PROBLEM TO WORK ON
With the pictures left out, write out the records verbatim.

%%

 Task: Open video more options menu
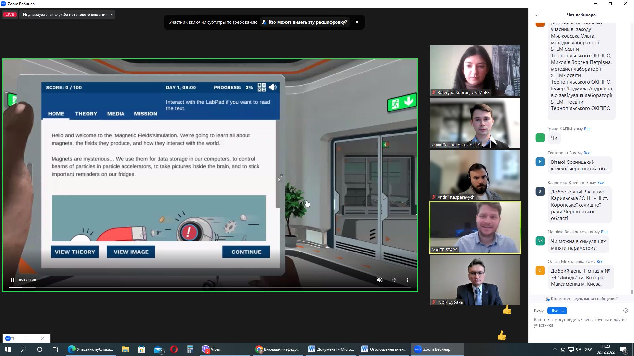pos(407,280)
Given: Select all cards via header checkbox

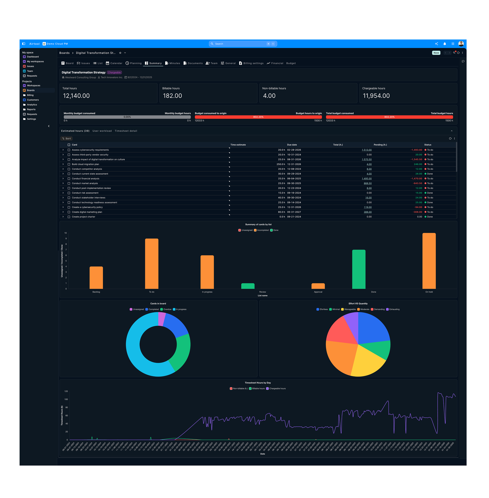Looking at the screenshot, I should (x=69, y=145).
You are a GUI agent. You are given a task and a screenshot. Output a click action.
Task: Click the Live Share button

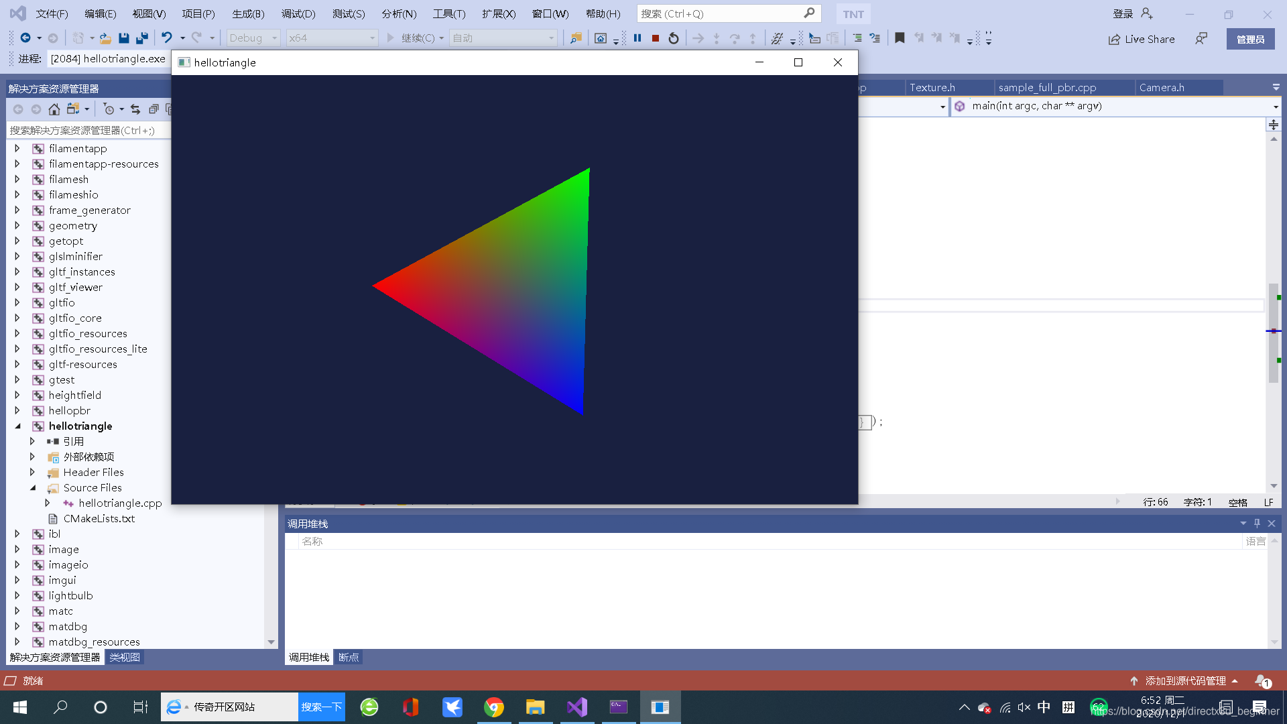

%%

RESULT
 Task: Open video more options menu
pos(407,280)
Given: Select all cards via header checkbox

Looking at the screenshot, I should (x=69, y=145).
You are a GUI agent. You are given a task and a screenshot. Output a click action.
Task: Click the Live Share button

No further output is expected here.